Principal Statistical Programmer

We are seeking a Principal Statistical Programmer to provide timely support to study teams on all programming matters, according to project strategies. This role involves project leadership and programming support for processing data from clinical studies, with responsibilities including development of analysis datasets, validation plans, and documentation in a regulated environment.

Key Responsibilities:

1. Support and lead programming and QC of analysis datasets, TFLs, or standard tools following company standards.
2. Coordinate activities and communicate timelines and milestones.
3. Integrate data across studies to support various departments.
4. Create and maintain programming specifications for analysis datasets.
5. Support creation and validation of submission documents.
6. Collaborate with multidisciplinary teams to support clinical trial analysis and reporting.
7. Develop and deliver training on applications and tools.
8. Support basic statistical ad-hoc requests and data presentations.
9. Participate in departmental working groups to improve tools and processes.

Minimum Requirements:

• Master's Degree in Statistics, Computer Science, Mathematics, Engineering, Life Science, or related field.
• 3+ years of programming experience in processing clinical trial data, preferably in biotech, pharma, or health industries.
• Proficiency in SAS (Base, Stat, Macro, Graph).

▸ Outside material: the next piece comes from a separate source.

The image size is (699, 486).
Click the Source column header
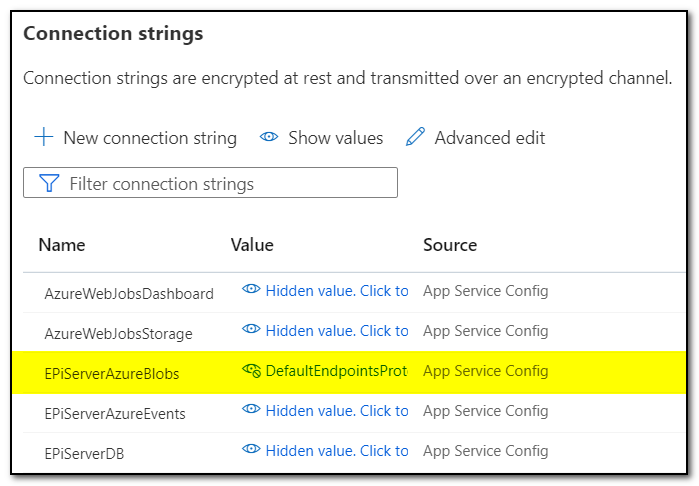450,245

This position offers a salary range of $108,300 to $176,700 annually, and is classified as a Mid-Senior level, full-time role within the Research, Analyst, and Information Technology fields.

Regeneron promotes an inclusive culture with comprehensive benefits, including health programs, fitness centers, bonuses, and paid time off. We are an Equal Opportunity Employer committed to diversity and accommodation for applicants with disabilities.